Problem #4: Needing to optimize query performance when things become slow
With on-prem data warehouses, you were kinda screwed when a query took too long to run. You had to figure out ways to optimize it yourself and always ensure you were running the most performant queries.
With cloud data warehouses like Snowflake and Databricks, you can take advantage of built-in optimizers. These platforms optimize your queries behind the scenes, ensuring they will be as performant as possible. This makes it easy for users of all skill levels to use as well.
Snowflake uses something called micro-partitions and clustering to optimize its queries instead of indexes which are used in more traditional databases like Postgres. Snowflake also has something called query plan rewriting where it will rewrite your query to achieve better performance, saving you time and effort.
Conclusion
All of the major benefits of the modern data stack come down to saving time and money- a company’s two most precious resources. Funny enough, all of the problems I listed above can be framed in the context of these two things as well. Modern data stacks help you optimize your queries and speed up the building process to save time. They increase data quality and cut down on company resources needed to save money.

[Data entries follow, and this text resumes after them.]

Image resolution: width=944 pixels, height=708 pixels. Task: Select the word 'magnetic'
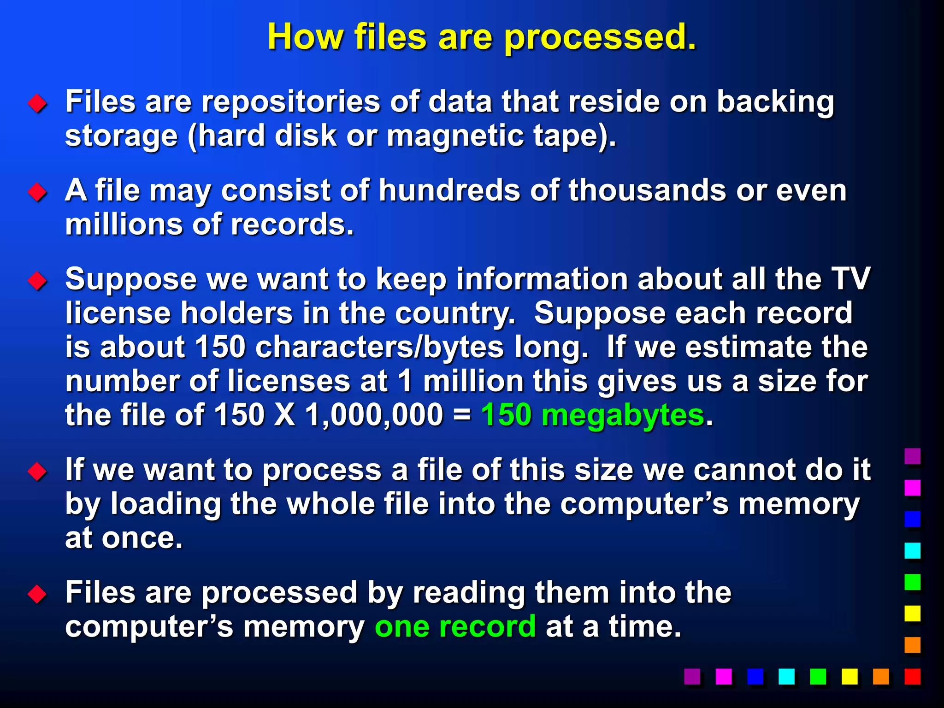coord(454,136)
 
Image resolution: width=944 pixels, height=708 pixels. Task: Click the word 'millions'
coord(124,224)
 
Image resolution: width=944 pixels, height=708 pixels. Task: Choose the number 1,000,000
coord(374,415)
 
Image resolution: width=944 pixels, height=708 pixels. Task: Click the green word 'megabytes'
coord(623,415)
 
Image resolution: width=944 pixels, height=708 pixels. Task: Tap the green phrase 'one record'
coord(455,626)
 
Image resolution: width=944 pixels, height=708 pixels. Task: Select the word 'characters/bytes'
coord(379,347)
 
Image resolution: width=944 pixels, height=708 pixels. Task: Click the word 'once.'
coord(142,538)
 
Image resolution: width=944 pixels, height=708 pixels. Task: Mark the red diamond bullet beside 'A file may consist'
coord(37,192)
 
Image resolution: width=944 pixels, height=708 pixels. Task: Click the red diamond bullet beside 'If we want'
coord(37,472)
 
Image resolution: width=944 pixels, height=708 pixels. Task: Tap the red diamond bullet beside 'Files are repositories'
coord(37,104)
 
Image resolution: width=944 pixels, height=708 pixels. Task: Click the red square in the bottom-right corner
coord(912,676)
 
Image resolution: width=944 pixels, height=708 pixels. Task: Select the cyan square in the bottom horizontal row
coord(786,676)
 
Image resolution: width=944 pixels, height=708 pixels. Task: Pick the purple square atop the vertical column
coord(912,456)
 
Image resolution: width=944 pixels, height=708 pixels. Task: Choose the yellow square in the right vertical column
coord(912,614)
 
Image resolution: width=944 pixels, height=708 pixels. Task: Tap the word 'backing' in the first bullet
coord(775,101)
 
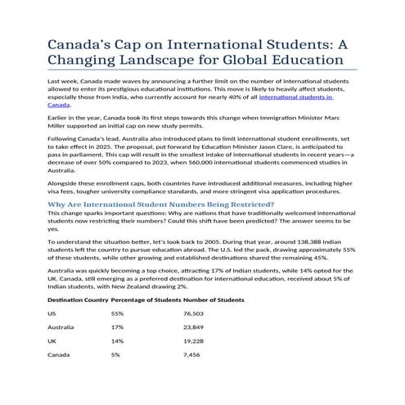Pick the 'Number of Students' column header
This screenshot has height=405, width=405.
point(214,299)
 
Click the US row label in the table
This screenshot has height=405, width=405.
point(52,313)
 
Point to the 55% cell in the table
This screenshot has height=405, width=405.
point(117,313)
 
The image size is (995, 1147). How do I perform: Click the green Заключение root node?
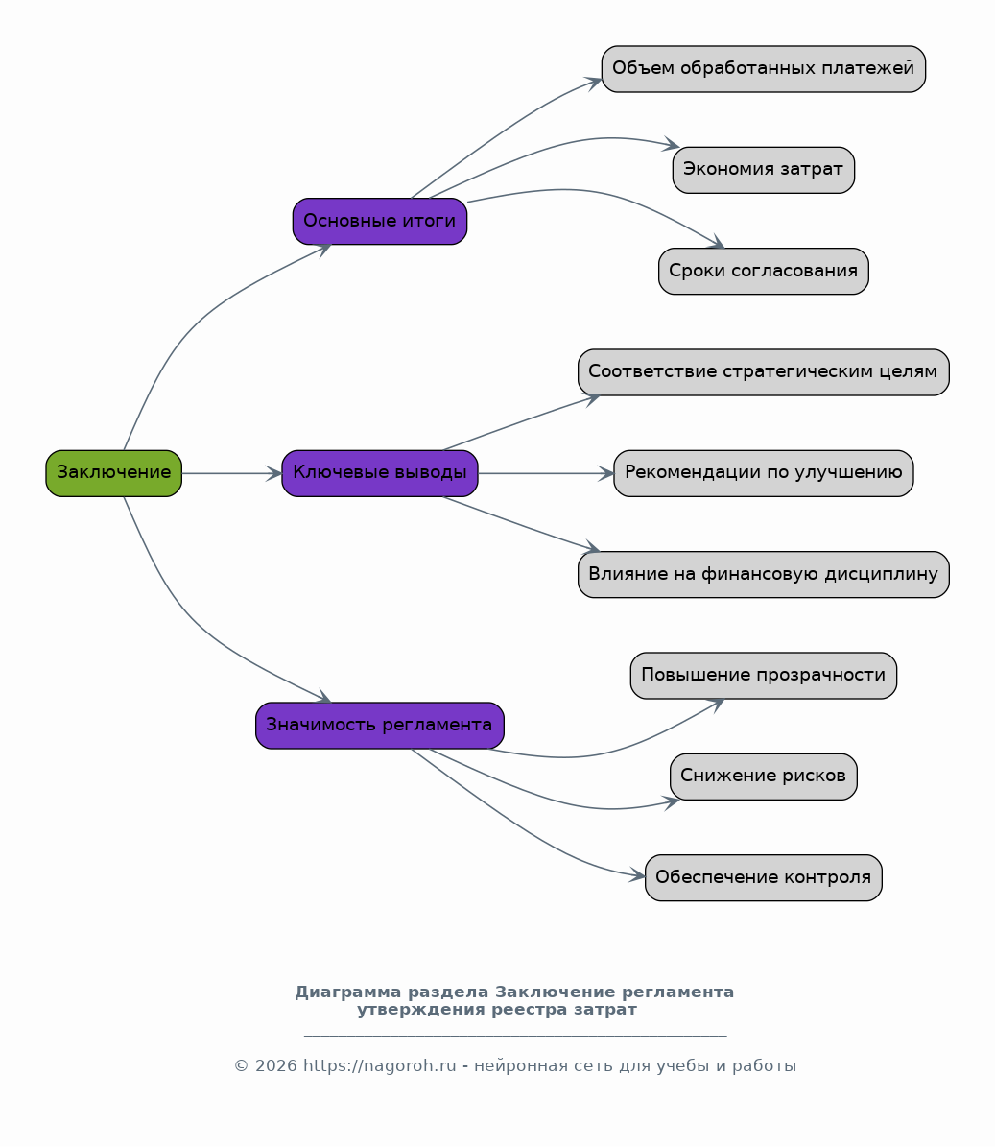[113, 473]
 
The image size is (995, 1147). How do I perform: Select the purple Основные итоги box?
[379, 221]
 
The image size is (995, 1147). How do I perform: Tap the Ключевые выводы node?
[379, 473]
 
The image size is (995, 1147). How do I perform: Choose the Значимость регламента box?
[379, 726]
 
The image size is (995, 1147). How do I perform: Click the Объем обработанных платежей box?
[763, 69]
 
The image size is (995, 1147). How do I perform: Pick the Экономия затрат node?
[763, 170]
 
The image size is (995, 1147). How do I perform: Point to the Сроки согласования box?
[763, 272]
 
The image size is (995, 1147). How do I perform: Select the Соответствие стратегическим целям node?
[763, 372]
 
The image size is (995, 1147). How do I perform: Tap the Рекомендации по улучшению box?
[763, 473]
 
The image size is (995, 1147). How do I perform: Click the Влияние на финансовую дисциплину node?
[763, 574]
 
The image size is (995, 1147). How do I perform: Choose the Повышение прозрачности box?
[763, 675]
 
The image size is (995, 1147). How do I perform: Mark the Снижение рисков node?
[763, 777]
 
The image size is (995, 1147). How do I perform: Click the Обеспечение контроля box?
[763, 878]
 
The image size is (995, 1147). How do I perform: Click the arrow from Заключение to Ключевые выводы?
[232, 473]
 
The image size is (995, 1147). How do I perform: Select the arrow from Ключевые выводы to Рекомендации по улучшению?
[545, 473]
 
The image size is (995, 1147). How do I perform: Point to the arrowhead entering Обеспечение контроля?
[637, 874]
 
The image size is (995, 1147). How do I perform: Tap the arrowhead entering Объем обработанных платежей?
[594, 82]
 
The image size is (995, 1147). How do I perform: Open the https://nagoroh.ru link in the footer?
[379, 1065]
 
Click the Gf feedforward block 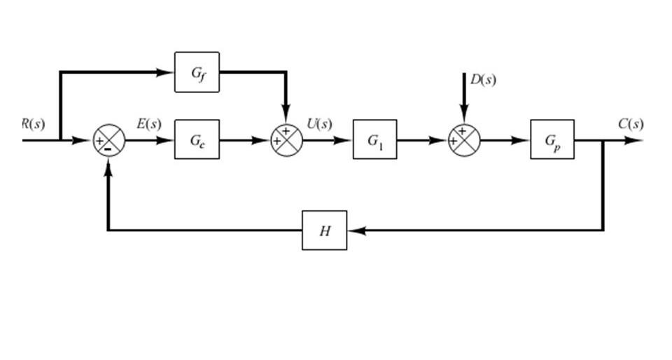[x=197, y=72]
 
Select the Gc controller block [x=197, y=139]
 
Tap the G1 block [x=374, y=139]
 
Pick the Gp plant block [x=552, y=139]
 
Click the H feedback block [x=324, y=230]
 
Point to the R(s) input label [x=32, y=124]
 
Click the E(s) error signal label [x=148, y=124]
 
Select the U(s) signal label [x=319, y=124]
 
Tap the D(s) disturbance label [x=483, y=79]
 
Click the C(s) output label [x=630, y=124]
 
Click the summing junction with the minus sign [x=108, y=141]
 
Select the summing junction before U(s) [x=286, y=140]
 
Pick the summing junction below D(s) [x=463, y=140]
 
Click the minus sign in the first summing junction [x=107, y=150]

Luckily, using a modern data stack, I was able to build a data pipeline from scratch in just 3 months. Queries that previously took over two days to run were running in a matter of hours if not minutes. Stakeholders finally had data that they could rely on because we had a single source of truth.
If it weren’t for the modern data stack, I have no idea what would have happened with the data infrastructure that existed. Tools like Airbyte, Prefect, Snowflake, and dbt allowed us to move fast while producing high-quality data, something that had never existed at that company before.